ABOUT THIS TASK: Resume the forum thread about the seven-month-old puppy who growls and snaps, picking it up at the point where it stops.

# 7 Month Old Hav Growling and Snapping



## JWEX (Dec 13, 2010)

Hi All,

I'm getting a bit concerned about my seven month old puppy. She was spayed 2 weeks ago. About a few days after she was spayed she became sick, throwing up and diarrhea. Our vet took x-rays and saw a blockage and referred us to the doggie 24 hour emergency room. The drs. at the emergency room saw the same blockage but were hesitant to put her under again to scope out whatever was in her stomach. They kept her overnight and when they took new xrays in the morning the blockage disappeared. They called this a "doggie mystery". Needless to say I was very skeptical about the whole diagnosis and am considering changing vets. 

My puppy has always been a bit mouthy and growls during play, but when she got home I noticed she was snapping a bit more than usual. BUT...today she scared me with her behavior. She bit off part of the bottom off our toilet (a little cap to a screw) and I saw her chewing it. I was scared she would swallow it so I went to take it out of her mouth (i routinely take stuff out of her mouth that she shouldn't be chewing with no problem). She immediately growled at me, snapped at me, and tried to bite me. I was able to get the cap out but I was very shaken. Later that night she did the same exact thing to my husband. We both told her no and put her in a time out but I am very worried. 

Does anyone have advice on how to handle? I feel like her personality changed overnight. 

Thanks in advance...


----------



## davetgabby (Dec 29, 2007)

A bit of resource guarding for sure. Generally you should train her to give items to you. I never recommend taking anything out of their mouth unless an emergency. This definitely needs to be addressed. Don't reprimand any of her actions. here are a couple of articles and another http://www.4pawsu.com/Donaldson.pdf and here http://canineconcepts.co.za/articles/its-mine-a-k-a-resource-guarding/ She could be entering adolescence.


----------



## Thumper (Feb 18, 2007)

My first thought at reading she was eating the toilet is maybe a vitamin deficiency / my vet believes that vitamin supplements help curb eating non-food objects in non-teething dogs, and they are more apt to get sick just like humans are, I"ve always given Gucci one so I don't know what she'd be like otherwise, but she never destroys anything, coincidence, maybe.

My other thought would be she is in pain of some sort, that maybe whatever infection she had last week is still going on somewhere in her body OR maybe the vet screwed up during the surgery and nicked her somewhere where its making her hurt, but that's a hard one to prove if it did happen.

The actual loss of hormones shouldn't make that big of a difference in her personality..
but i'm not a vet, just throwing ideas out there.

Kara


----------



## JWEX (Dec 13, 2010)

RECORDS PROVIDED:
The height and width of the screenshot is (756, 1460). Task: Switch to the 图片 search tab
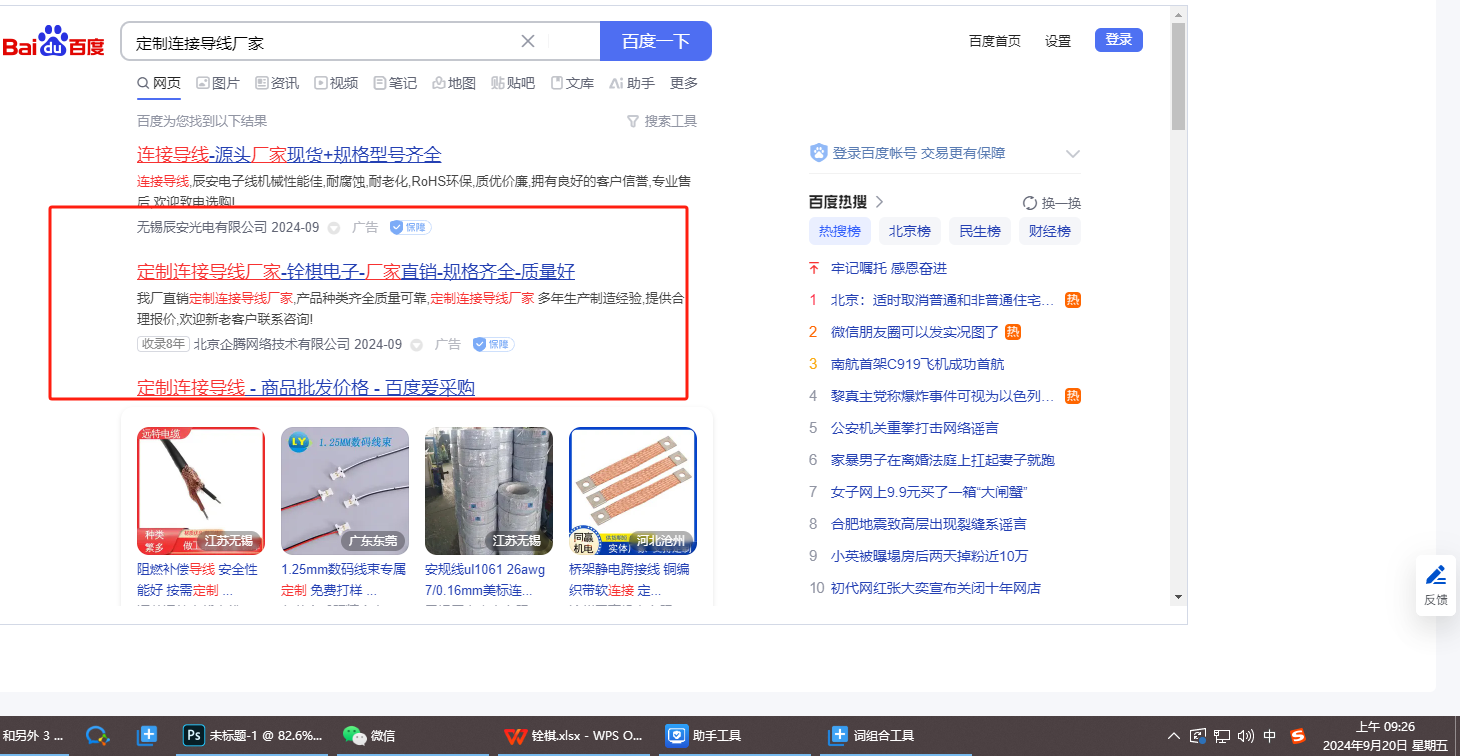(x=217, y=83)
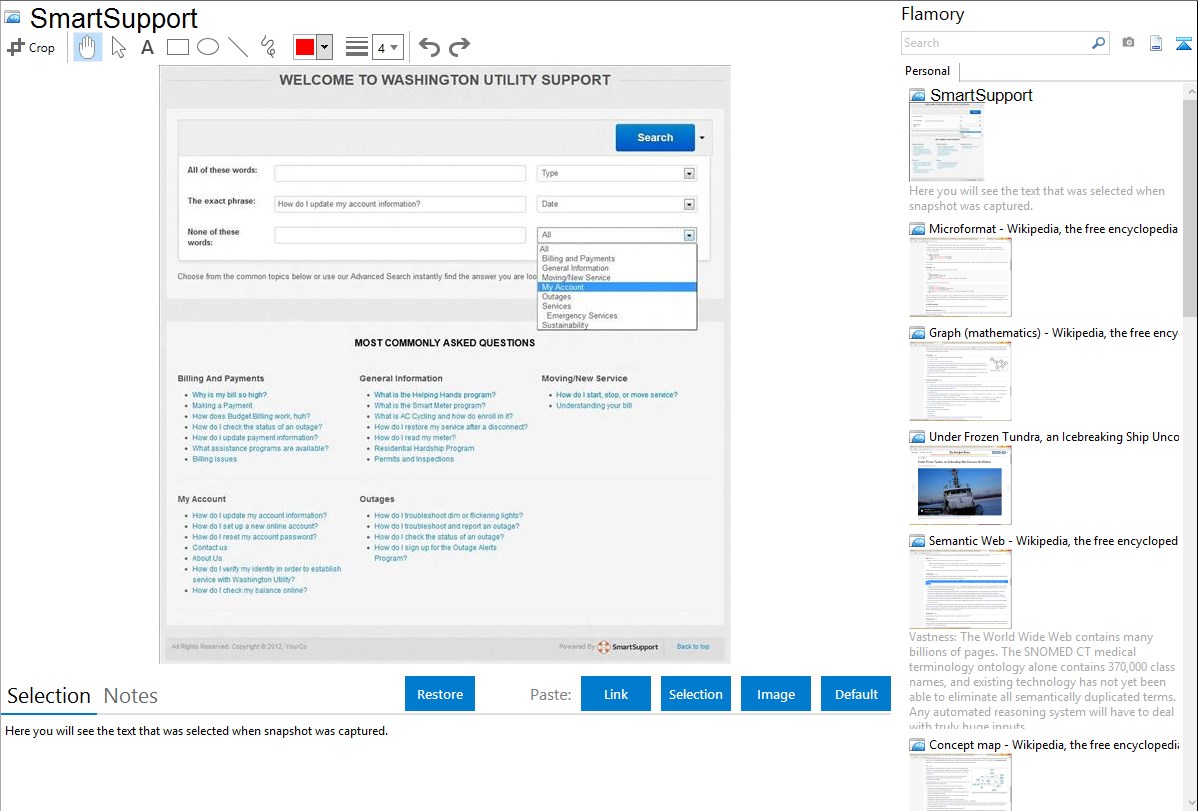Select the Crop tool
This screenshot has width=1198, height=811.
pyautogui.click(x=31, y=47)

...

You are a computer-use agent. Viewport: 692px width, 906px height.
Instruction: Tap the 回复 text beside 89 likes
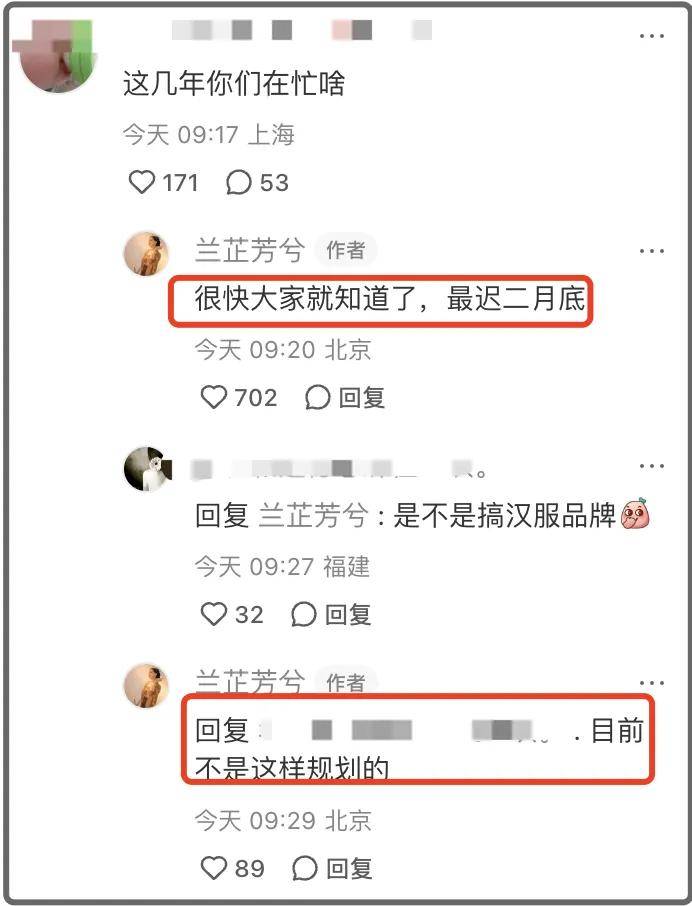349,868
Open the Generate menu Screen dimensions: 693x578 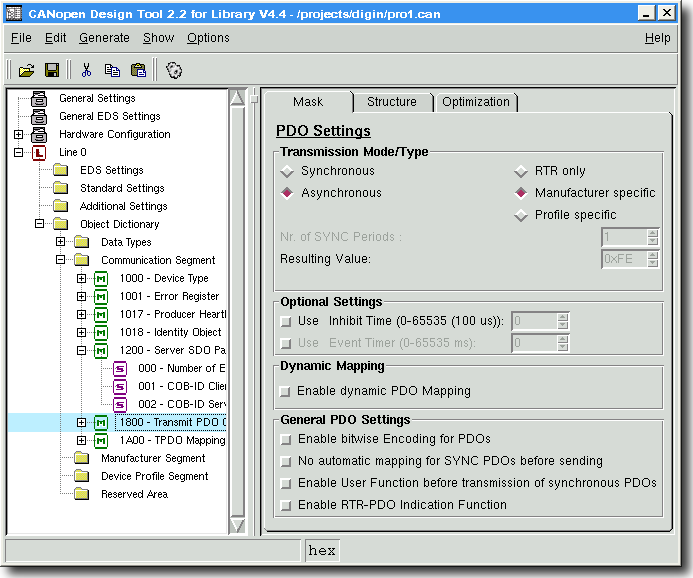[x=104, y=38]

WRITTEN REPLY:
Thanks for these responses! I meant to write earlier but our puppy has generally been ok...until last night. We've been exchanging treats for whatever object she's been guarding and it's been working great. But last night she got a hold of a rubber band and my husband was nervous she would swallow it. We didn't have a treat readily available so he grabbed it out of her mouth and she bit him! She actually drew blood. I was shocked and so upset. Before she was spayed we could literally reach into her mouth and grab things with no problem whatsoever.

Should we continue training her to exchange objects for treats? Or is there anything else we should do? Any other advice would be greatly appreciated.

Thanks in advance...


----------



## davetgabby (Dec 29, 2007)

keep practicing with her. When it's a dangerous object, try not to simply go for it. Distract her with something else. You have to make the trade something more interesting than what she's got. Practice makes perfect. This is something to always work with , don't give up. Lifetime project.


----------



## JWEX (Dec 13, 2010)

Thanks Dave! That's very helpful. I think in this situation my husband just didn't want to take the time to get the treat for fear of her swallowing the rubber band. I think we'll have treats more readily available for the future.


----------



## davetgabby (Dec 29, 2007)

you don't have to always have treats. When practicing "give". as soon as she gives up the object, go nuts and play with her and vocally reward as well.


----------



## davetgabby (Dec 29, 2007)

email me at [email protected] I have an article on playing tug of war. It's good for teaching give .


----------



## JWEX (Dec 13, 2010)

Thanks Dave!! We'll definitely try it...


----------



## Kathie (Jul 31, 2008)

When McGee is showing any kind of unwanted behavior I usually just throw a toy for him and that distracts him. So far we have been able to take things out of his mouth but sounds like we need to keep some treats on hand, too.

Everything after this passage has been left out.